Bu kelimeden nefret ediyordu.’Yorgunum, yorgun olduğumdan, böyle yorgunken.’
– Anneciğim sen yorulma, diye… Çocuk sözünü tamamlayamamıştı ki anne gürledi:
– Yemekte konuşuruz çocuğum!.. Bankada işler yetişmedi. Baban gelene kadar bunları
bitirmem lazım. Hadi sen oyna biraz!..
“Hani siz yoruluyorsunuz ya… Eeee… Bende kendi başıma oynamaktan yoruluyorum. Ne yapayım bilmem ki?”
Kelimeleri boğazında düğümlendi söyleyemedi.
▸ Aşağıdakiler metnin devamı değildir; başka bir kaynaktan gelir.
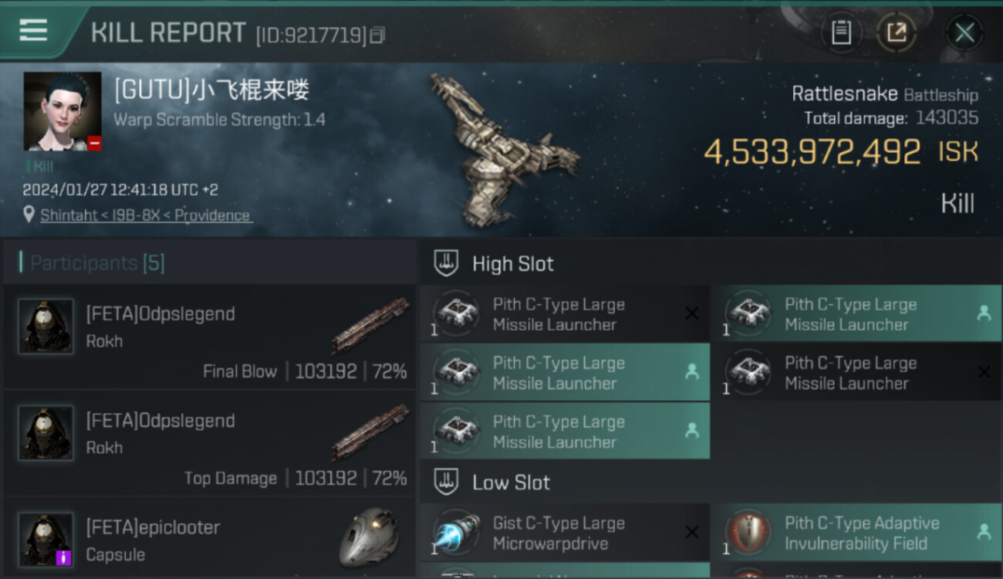Click the share export icon
The width and height of the screenshot is (1003, 579).
click(896, 32)
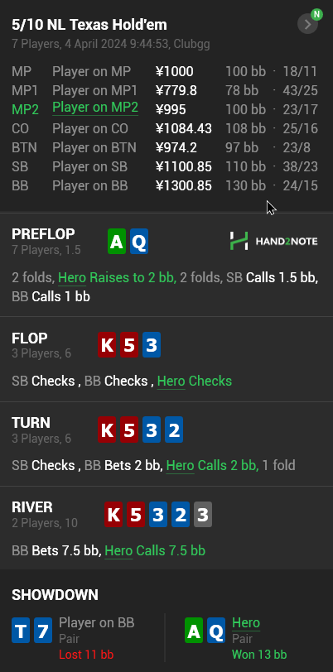Click the grey 3 river card
This screenshot has width=333, height=672.
(203, 514)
Yalnızca yutkundu.Yapılmaması gerekenleri biliyordu da büyükler, yapılması gerekenleri hiç bilmiyorlardı.Tam bu esnada ışıklar söndü birden.Annesi öfkeyle söylenmeye başladı.”Olacak şey mi? Mum da yok!” diye diye karıştırdı dolapları el yordamıyla.Çaresiz sırtüstü yatıp biricik ninesini ve köyünü düşündü.Gaz lambasının ışığında deli tavşan masalını anlatışını.Deli tavşanın duvardaki aksini getirdi gözlerinin önüne.
Nineciği gibi iki ellerini birleştirip işaret parmaklarını yukarı kaldırdı. Kocaman tavşan kafası yaptı.Kendi kendine: ’’Bak deli tavşan’’ diyerek parmaklarını oynattı.Yoldan geçen arabaların farları duvardaki tavşana yol açtı. Tavşan alabildiğine hür dolaştı sağda solda. Otlarla kuşlarla konuştu. Sonra yorgun düştü. Duvardaki görüntü minik avuçların açılmasıyla kayboldu.Kolu yavaşça kanepeden aşağı sarktı küçük kızın.Sonra ışıklar geldi.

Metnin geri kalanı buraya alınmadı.